▶ [Exercise goal]
Copy the material below verbatim, leaving out the pictures.

[start Data to use]

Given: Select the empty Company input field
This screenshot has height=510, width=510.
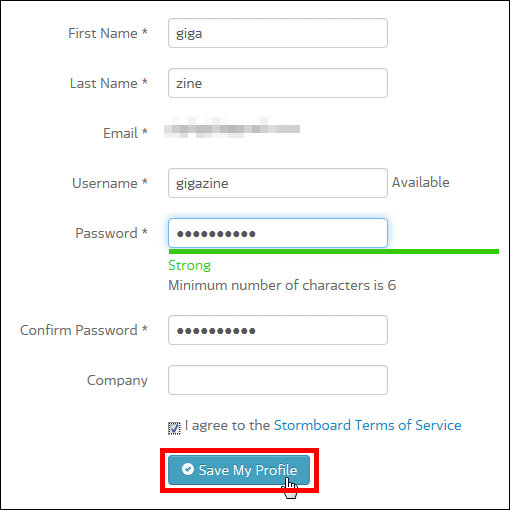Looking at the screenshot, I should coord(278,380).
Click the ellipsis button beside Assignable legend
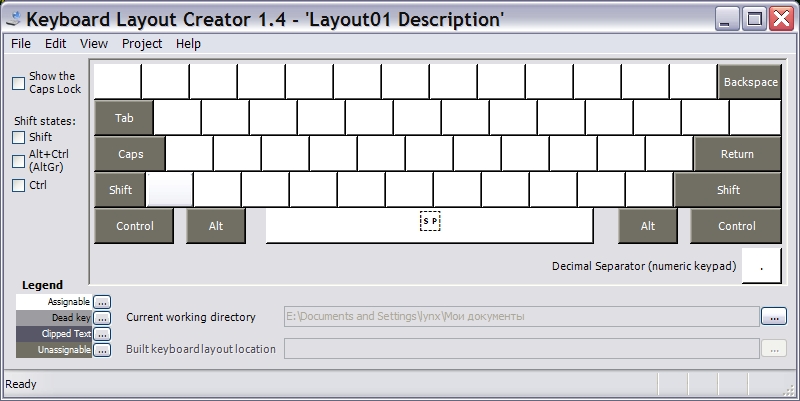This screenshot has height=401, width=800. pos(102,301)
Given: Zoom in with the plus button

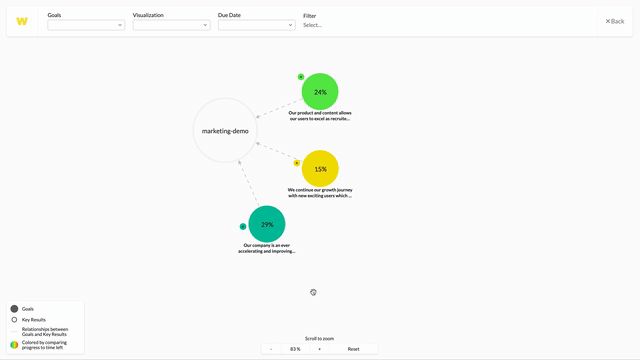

[end Data to use]

▶ [Complete response]
Given: Select the empty Company input field
This screenshot has height=510, width=510.
Looking at the screenshot, I should coord(278,380).
Click the ellipsis button beside Assignable legend
This screenshot has height=401, width=800. pos(102,301)
Given: Zoom in with the plus button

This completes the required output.